Offering a “gut reaction” to the CRB proposal, Lorissa Jones-Cardoza, transmission reliability program manager at the Bonneville Power Administration and a member of WECC’s Member Advisory Committee (MAC), said, “We don’t feel that it’s appropriate that the CRB be the only venue to the board.”

She recommended that other standing committees, including the MAC, should have “individual voices to the board, not have everything funneled to the CRB. It feels like an extra layer and a removal of that direct conversation and feedback that the various working groups get from the board.”

WECC Oversight Plan
The entrance to WECC headquarters in downtown Salt Lake City | © ERO Insider

Fred Heutte, Northwest Energy Coalition senior policy associate and member of the MAC, said, “I have mixed feelings about the CRB — defining what its scope is, what its authority is and the usual issues of who’s on it and [its voting role and procedures]. I’m not a big fan — at this point — of the idea.”

WECC needs to balance the “self-determination” of its expert stakeholder committees — “the ability to develop and progress along the path of their approach in considering issues and input and doing assessment” — with the “need for coordination across different groups,” Heutte said.

“What’s the right amount of top-down coordination or direction versus the ability of the different bodies to do their thing and yet have a cohesive result that brings good results back up the chain to whatever level of reporting and outputs that we’re looking for?” he said.

Victoria Ravenscroft, WECC senior policy and external affairs manager and the moderator of Tuesday’s session, asked stakeholders to identify good aspects of the CRB. She was met with dead silence. “Uh, oh, that’s not good,” Ravenscroft said.

So far, the efforts of WECC’s Stakeholder Engagement Task Force (SETF) have faced resistance.

An initial straw proposal in October prompted numerous stakeholder concerns and resulted in a heavily revised proposal in November, followed by Version 3 in February.

The latest revised straw proposal offered a new take on how committees would be configured after the shakeup, which WECC hopes to implement in September.

It includes a plan to combine two major oversight groups, the Operating (OC) and Market Interface (MIC) committees, into a new Reliability Risk Committee (RRC), which would report to the CRB along with the existing Reliability Assessment Committee (RAC). The prior plan called for retiring the OC, MIC and RAC.

It maintains Version 2’s proposal to establish the CRB to “ensure [WECC’s working] committees are delivering relevant and timely work products to the appropriate audiences.” (See WECC Overhauls, Expands Stakeholder Committee Plan.)

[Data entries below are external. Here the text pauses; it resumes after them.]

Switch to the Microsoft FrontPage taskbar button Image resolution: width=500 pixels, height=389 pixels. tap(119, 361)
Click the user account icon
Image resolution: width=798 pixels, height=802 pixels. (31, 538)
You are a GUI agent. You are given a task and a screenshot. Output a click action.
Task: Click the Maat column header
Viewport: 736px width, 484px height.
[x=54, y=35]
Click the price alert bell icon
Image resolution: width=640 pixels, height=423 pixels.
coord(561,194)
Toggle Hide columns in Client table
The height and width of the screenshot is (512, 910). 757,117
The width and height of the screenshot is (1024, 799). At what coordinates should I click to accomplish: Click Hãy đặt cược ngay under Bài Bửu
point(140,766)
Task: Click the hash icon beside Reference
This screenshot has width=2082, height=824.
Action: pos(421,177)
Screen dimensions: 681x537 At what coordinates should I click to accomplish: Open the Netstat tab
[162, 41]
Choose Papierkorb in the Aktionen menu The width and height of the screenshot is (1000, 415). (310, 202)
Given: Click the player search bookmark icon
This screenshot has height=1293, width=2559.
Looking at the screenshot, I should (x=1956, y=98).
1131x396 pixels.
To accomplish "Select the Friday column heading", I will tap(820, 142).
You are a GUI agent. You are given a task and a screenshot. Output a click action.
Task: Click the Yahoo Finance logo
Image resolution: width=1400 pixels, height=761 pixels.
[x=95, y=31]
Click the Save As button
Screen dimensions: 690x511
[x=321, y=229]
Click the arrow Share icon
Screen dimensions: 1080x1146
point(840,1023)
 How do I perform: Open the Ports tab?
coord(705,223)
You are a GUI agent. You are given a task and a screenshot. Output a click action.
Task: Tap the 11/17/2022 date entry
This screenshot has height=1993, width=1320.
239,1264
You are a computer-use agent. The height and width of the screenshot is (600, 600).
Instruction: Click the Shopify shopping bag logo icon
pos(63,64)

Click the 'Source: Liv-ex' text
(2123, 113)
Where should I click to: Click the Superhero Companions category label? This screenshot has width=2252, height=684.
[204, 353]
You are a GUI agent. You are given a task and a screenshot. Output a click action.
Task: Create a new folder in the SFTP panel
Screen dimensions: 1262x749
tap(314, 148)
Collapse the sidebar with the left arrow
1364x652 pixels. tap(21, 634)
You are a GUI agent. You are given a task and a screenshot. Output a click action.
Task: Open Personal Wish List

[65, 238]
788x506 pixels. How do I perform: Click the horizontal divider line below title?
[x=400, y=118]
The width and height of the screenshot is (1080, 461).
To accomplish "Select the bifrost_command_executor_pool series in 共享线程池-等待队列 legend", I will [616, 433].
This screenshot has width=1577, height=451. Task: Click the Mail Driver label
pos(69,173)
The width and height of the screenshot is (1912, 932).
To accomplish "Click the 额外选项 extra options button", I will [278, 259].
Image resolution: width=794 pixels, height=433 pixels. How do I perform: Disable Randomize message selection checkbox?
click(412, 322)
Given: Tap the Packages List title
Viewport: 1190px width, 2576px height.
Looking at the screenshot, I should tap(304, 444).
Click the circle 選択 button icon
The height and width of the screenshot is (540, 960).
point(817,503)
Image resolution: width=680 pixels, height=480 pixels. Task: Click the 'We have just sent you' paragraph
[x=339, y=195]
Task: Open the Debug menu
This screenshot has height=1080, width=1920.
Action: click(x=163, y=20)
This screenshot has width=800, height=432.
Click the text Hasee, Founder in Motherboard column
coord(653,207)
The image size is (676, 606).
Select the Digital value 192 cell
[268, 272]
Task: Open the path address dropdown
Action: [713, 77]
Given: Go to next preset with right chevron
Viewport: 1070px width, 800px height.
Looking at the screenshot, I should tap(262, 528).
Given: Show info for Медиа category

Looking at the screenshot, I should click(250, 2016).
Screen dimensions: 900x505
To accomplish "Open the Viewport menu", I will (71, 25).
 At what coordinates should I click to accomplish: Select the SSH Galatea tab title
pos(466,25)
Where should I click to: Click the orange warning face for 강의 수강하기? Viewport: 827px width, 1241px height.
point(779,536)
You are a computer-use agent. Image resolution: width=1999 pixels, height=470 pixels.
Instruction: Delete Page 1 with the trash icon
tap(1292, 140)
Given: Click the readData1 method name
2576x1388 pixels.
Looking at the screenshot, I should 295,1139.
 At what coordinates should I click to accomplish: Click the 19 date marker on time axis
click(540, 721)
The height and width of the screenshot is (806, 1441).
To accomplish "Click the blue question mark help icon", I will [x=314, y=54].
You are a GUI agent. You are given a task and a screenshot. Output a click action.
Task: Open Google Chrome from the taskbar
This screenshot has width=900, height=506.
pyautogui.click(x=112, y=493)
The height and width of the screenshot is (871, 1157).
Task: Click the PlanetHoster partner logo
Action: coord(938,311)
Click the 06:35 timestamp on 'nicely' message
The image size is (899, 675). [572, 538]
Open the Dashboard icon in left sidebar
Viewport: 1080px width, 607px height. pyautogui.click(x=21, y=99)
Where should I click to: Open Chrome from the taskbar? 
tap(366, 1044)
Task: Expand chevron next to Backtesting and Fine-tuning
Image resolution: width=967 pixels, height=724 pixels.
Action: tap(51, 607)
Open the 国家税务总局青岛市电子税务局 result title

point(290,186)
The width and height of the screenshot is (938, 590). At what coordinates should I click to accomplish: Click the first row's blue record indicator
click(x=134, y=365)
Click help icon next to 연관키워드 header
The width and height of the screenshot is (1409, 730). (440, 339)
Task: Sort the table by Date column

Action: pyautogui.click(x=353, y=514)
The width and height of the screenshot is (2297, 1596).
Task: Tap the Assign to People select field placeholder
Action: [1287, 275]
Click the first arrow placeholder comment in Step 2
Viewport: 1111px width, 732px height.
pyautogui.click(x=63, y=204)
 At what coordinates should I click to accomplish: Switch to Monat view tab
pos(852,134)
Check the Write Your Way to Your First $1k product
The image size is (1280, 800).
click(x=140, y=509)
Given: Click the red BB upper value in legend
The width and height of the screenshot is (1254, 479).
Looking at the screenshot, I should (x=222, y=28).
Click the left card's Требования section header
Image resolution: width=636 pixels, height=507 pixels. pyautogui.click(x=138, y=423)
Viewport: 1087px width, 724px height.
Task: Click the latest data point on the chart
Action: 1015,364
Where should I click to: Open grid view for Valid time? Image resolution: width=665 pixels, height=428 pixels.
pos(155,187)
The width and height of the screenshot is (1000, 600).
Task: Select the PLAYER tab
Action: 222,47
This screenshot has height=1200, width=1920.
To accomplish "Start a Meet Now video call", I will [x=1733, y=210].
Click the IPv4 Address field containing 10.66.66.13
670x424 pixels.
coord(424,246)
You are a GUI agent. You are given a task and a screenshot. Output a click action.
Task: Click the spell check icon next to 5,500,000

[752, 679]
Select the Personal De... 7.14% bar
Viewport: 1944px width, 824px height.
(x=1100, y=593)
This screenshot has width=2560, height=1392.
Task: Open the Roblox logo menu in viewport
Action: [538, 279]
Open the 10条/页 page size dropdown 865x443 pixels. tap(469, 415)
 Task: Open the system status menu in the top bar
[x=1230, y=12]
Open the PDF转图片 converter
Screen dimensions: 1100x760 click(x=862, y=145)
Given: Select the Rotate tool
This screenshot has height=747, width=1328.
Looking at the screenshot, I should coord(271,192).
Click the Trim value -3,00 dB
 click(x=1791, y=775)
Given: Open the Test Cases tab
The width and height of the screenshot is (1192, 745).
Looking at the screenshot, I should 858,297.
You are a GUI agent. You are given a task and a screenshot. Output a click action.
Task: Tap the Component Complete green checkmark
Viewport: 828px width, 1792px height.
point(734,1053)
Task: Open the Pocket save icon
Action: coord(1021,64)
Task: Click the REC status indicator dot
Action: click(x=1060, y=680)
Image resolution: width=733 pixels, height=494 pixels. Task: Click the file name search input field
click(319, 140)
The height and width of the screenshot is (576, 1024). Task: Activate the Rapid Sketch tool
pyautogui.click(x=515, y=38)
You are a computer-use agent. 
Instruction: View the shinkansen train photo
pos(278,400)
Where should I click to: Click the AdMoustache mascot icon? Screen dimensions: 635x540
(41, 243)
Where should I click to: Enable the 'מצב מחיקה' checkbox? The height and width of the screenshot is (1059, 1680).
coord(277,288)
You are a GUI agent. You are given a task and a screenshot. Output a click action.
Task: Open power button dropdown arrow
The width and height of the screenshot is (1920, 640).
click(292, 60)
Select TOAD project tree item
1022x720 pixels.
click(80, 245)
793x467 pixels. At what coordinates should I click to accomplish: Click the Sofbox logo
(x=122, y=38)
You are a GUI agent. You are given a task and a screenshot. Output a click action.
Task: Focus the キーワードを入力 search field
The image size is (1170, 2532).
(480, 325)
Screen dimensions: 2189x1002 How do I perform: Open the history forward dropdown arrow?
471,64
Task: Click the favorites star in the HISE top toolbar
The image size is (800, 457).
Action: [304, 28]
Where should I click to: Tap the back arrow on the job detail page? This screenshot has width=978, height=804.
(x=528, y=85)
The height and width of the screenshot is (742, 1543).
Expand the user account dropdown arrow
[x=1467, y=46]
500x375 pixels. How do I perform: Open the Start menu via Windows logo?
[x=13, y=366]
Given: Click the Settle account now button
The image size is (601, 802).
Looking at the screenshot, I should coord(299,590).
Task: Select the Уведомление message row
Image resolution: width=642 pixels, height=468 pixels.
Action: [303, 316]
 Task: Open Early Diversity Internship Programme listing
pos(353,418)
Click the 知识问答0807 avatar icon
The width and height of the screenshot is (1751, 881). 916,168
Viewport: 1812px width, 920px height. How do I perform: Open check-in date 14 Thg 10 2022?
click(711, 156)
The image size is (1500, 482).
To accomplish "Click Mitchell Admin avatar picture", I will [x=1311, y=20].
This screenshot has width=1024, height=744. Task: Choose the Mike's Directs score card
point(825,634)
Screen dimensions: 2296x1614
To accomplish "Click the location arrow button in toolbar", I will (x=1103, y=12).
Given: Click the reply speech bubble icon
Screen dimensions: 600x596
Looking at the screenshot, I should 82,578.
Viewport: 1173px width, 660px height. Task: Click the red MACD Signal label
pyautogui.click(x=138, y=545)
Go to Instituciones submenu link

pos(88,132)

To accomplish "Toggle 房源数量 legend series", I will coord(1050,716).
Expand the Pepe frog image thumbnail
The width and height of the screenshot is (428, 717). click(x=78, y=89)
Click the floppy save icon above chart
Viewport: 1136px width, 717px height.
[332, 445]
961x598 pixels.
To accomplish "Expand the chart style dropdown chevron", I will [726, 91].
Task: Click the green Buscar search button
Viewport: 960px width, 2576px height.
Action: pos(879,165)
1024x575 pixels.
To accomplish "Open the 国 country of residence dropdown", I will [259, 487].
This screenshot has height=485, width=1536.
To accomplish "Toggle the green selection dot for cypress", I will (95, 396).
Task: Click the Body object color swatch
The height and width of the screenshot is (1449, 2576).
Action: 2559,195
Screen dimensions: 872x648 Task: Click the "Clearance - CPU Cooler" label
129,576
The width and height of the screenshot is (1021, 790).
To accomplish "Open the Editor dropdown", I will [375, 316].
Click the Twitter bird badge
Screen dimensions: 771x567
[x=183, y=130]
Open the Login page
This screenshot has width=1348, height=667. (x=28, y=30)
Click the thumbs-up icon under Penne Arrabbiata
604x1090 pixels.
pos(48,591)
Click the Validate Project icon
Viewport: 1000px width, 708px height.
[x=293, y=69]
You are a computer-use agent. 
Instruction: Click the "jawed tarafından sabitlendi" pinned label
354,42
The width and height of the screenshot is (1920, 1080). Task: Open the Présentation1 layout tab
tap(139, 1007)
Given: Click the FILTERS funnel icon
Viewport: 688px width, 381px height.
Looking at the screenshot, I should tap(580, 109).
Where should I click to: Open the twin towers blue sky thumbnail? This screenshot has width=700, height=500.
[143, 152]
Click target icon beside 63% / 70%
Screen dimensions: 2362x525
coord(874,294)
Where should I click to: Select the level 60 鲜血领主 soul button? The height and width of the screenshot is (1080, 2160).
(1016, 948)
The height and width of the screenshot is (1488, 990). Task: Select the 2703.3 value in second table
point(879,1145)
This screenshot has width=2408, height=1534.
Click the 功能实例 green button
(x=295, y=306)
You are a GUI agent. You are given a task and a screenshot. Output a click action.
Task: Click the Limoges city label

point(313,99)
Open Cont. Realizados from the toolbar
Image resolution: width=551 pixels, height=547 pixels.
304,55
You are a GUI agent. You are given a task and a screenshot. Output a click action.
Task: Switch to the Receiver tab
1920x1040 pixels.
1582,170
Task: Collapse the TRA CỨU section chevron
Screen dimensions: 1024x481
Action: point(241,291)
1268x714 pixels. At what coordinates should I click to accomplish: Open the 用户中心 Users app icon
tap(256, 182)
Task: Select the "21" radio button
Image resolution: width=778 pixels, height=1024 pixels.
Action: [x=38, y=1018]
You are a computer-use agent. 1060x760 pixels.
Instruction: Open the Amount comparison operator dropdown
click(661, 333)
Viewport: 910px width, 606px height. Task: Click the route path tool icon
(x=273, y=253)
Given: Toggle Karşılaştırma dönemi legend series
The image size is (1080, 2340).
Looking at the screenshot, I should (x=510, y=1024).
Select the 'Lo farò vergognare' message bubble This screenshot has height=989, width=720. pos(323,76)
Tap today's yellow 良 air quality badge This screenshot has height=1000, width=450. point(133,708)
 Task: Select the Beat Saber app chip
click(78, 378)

The CRB would consist of representatives from WECC management, the RAC, RRC, MAC and others, according to the newest plan. It will report to the board, oversee the RAC and RRC, review and manage WECC’s stakeholder committee structure, and “identify the need for, and when necessary, initiate work to meet WECC’s strategic objectives,” the plan states.

The SETF is scheduled to deliver a final proposal to the board between June and August.